Figure 13 : l'atelier de Joseph le charpentier s'enrichit d'une enclume et d'une forge. Le père de M. Emile Escher était charron et aubergiste. Sur Joseph voir : un St Joseph syncrétique.
Figure 14 : M. Emile Escher prend l'exemple du compas de Joseph, réalisé avec une baguette récupérée lors d'un repas au restaurant chinois, pour illustrer que l'on peut tout faire avec rien. Question d'idées et de patience.
Figure 15 : Alors que 70 ans sont passés, Petit-Landau ne manque aucune occasion d'exprimer sa reconnaissance au village de Labouheyre qui l'a généreusement accueilli lors de l'exode de la population dans les Landes en 1939.

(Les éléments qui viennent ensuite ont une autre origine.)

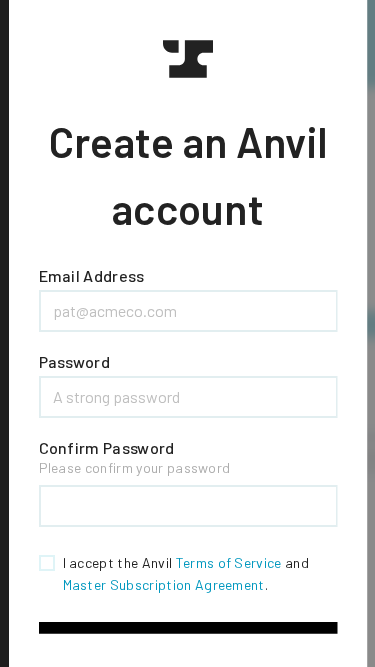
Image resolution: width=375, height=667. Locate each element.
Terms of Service (228, 562)
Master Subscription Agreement (163, 584)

Figure 16 : On ne réalise pas tout le travail qu'ont les pères noëls : réception du courrier, fabrication des jouets, expédition et livraison. Sur une draisine deux pères noëls n'arrêtent pas de faire la liaison entre les services administratifs et la production. Les convois de rennes et d'âne distribuent les cadeaux dans la ville illuminée (à droite) et se dirigent vers le village de montagne.
Figure 17 : le village de montagne
Figure 18 : la cascade aux oiseaux chanteurs alimente la roue à aubes
Figure 19 : la cigogne n'arrive plus à suivre du regard la course effrénée du canard dans l'étang aux oiseaux.
Voir également sur Youtube (Janvier 2014):
Triste épilogue
Depuis la rédaction de cet article (2009), Milo et moi échangeons régulièrement de nos nouvelles, à l'occasion des fêtes de fin d'année. Celles de Noël 2021 sont tristes. "Personne n'a rien demandé" à Milo cette année et la crèche de Petit-Landau se réduit à présent à la crèche primitive, encadrée par deux sapins.